[BEGIN Supplied records]
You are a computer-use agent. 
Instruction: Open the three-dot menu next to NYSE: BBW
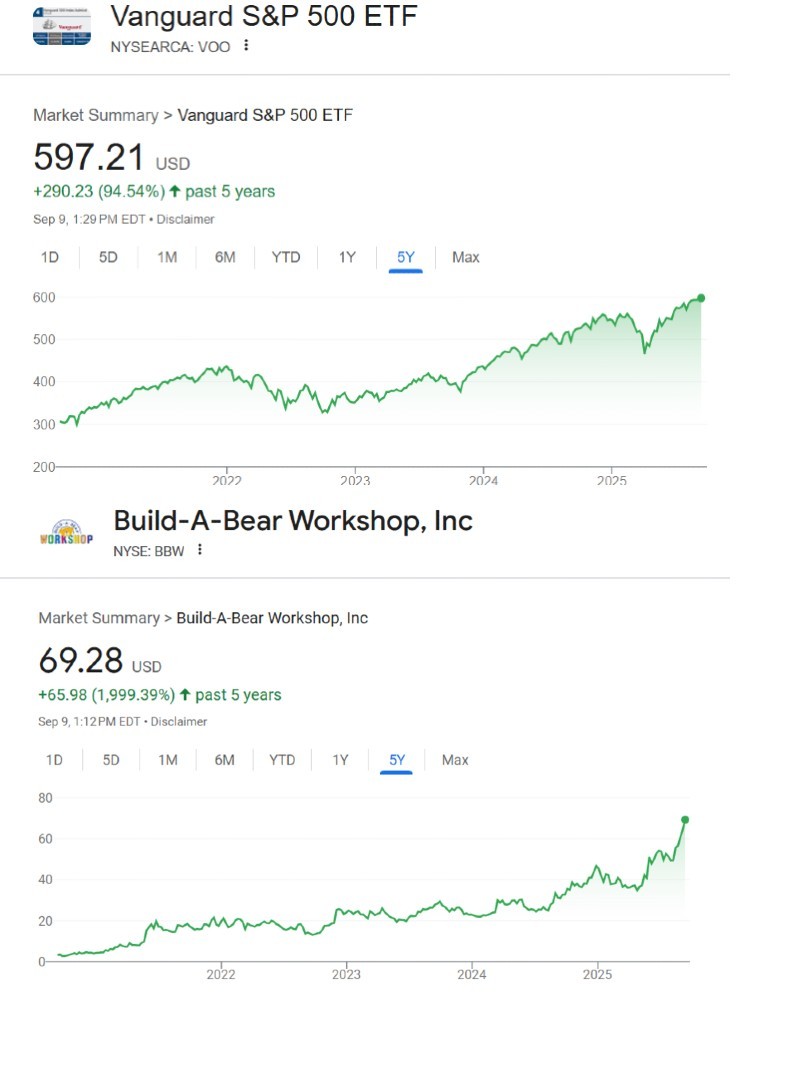pos(200,550)
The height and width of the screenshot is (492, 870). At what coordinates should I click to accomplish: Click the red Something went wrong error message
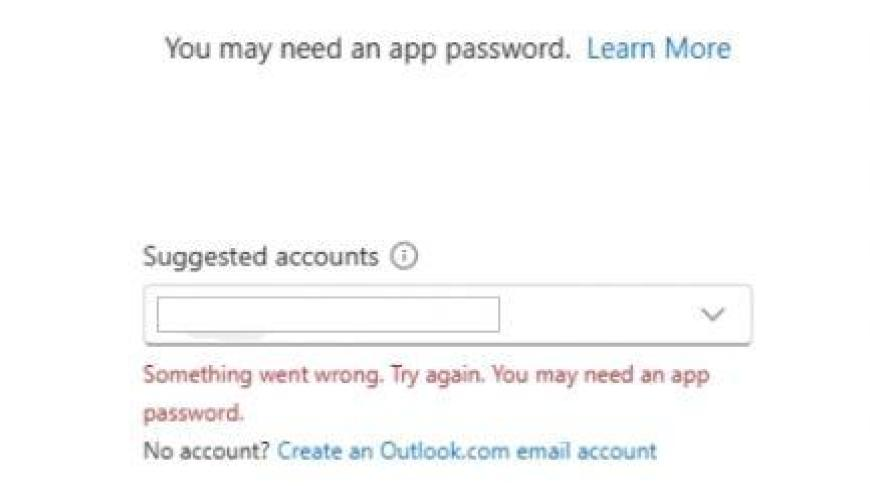(x=426, y=393)
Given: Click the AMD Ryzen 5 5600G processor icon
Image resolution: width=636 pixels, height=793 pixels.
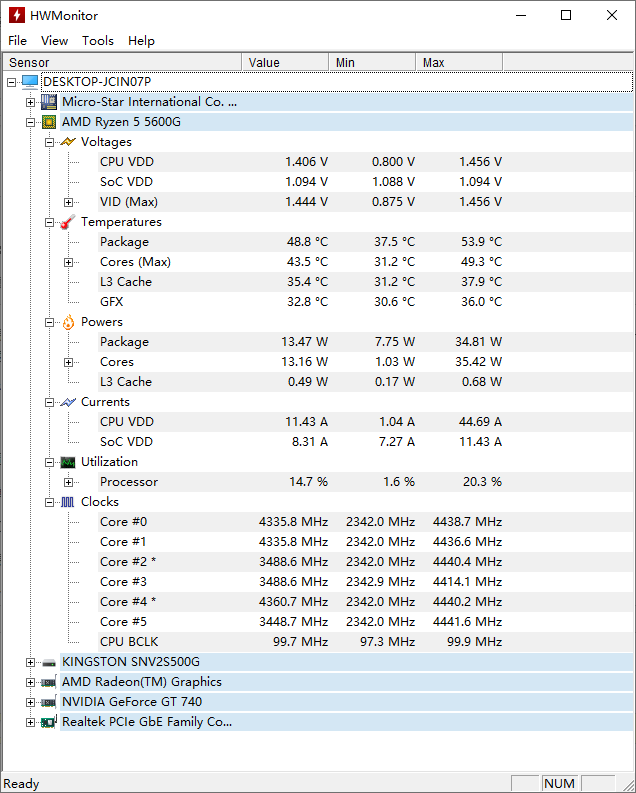Looking at the screenshot, I should tap(49, 122).
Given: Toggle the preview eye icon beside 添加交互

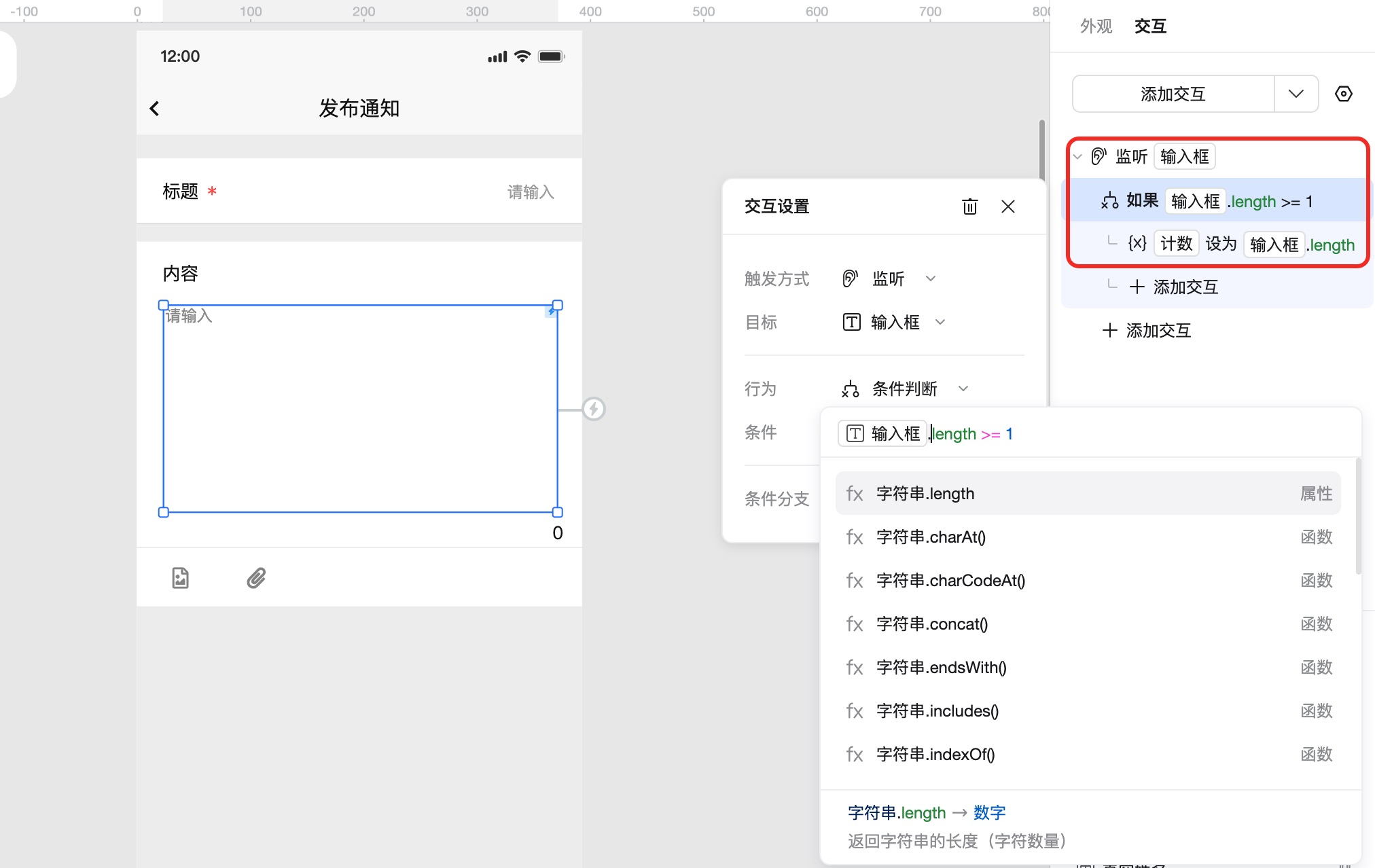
[END Supplied records]
Stated task.
Can you write out all the records above again, swapping "Given" for "Task" wherever it appears and changing nothing else? Leave the pictures out.

Expected output.
You are a computer-use agent. 
Instruction: Open the three-dot menu next to NYSE: BBW
pos(200,550)
The height and width of the screenshot is (492, 870). At what coordinates should I click to accomplish: Click the red Something went wrong error message
(x=426, y=393)
Task: Click the AMD Ryzen 5 5600G processor icon
Image resolution: width=636 pixels, height=793 pixels.
Looking at the screenshot, I should tap(49, 122).
Task: Toggle the preview eye icon beside 添加交互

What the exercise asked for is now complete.